Abstract
Thermostable purine nucleoside phosphorylases, PUNPI and PUNPII, have been purified from Bacillus stearothermophilus JTS 859. The characterization of PUNPI was reported previously. [Hori et al., Agric. Biol. Chem. 53, 2205 (1989)] PUNPII had a molecular weight of 113, 000, consisting of 4 identical subunits (Mw 28, 000). The isoelectric point was 5.3. The Michaelis constants for inosine, guanosine, and adenosine were 0.22, 0.34, and 0.075 mM, respectively. The optimal temperature of the reaction was 70°C. The enzyme was stable at 70°C. Although other reported purine nucleoside phosphorylases were SH-enzymes, PUNPII was not a SH-enzyme because the enzyme reaction was not inhibited by PCMB and iodoacetic acid, the optimal pH of the enzyme reaction was from 7.0 to 11.0, and the enzyme did not contain cysteine.

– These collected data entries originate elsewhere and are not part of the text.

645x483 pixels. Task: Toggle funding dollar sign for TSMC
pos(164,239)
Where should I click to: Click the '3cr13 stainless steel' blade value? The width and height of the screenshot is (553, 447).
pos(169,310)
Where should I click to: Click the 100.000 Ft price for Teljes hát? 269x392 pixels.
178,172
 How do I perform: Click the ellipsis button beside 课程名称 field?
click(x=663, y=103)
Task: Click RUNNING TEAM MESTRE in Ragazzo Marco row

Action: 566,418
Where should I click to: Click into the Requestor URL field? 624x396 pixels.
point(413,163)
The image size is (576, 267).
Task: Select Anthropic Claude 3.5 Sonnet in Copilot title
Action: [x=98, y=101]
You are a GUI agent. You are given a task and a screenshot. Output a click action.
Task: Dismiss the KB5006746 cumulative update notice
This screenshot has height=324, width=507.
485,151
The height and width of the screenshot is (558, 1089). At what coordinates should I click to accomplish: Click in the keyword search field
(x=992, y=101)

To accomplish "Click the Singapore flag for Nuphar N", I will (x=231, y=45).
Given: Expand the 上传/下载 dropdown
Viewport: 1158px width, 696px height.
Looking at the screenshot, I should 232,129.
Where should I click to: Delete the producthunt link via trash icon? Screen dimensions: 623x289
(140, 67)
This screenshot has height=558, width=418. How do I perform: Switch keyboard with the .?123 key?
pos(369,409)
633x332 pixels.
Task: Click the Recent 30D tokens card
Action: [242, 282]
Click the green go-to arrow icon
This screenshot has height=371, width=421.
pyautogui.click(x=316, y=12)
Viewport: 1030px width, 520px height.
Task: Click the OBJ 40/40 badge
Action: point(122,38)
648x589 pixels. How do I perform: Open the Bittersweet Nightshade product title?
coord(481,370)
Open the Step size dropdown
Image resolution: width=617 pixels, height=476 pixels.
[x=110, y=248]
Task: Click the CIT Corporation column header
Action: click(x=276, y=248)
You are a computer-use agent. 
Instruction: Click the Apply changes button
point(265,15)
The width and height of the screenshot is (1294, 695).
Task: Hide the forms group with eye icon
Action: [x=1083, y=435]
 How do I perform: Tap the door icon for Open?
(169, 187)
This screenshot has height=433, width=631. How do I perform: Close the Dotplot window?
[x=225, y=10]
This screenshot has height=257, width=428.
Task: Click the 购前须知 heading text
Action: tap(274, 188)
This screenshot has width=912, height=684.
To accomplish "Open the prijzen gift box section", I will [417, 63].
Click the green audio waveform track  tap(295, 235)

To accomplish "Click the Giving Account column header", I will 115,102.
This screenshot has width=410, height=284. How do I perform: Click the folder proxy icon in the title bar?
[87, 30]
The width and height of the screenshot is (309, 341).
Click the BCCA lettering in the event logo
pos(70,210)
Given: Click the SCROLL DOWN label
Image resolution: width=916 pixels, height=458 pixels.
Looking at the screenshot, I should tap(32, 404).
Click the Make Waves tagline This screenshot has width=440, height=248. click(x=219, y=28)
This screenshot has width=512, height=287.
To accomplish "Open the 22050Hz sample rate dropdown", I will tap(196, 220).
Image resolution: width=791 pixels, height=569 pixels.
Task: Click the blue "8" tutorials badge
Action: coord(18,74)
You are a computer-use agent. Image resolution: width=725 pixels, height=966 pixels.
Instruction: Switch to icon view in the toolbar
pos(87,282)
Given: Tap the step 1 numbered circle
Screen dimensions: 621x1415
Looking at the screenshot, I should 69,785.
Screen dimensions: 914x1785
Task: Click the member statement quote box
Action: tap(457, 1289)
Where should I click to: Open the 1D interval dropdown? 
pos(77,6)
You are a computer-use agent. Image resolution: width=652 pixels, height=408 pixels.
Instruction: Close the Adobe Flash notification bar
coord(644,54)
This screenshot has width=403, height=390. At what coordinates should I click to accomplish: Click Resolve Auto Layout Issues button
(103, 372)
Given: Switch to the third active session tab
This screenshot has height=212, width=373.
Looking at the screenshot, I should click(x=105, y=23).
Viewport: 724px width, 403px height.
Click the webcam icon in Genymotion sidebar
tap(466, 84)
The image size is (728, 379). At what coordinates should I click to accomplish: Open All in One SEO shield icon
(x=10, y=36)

PUNPII and PUNPI were different in several points. Not PUNPI but PUNPII could catalyze the phosphorolysis of adenosine. Specific activity of PUNPI and II for inosine were 405 and 50.6μ/min/mg protein at 60°C, respectively. PUNPI was stable at 80°C. PUNPII was stable at 70°C, but was denatured at 80°C.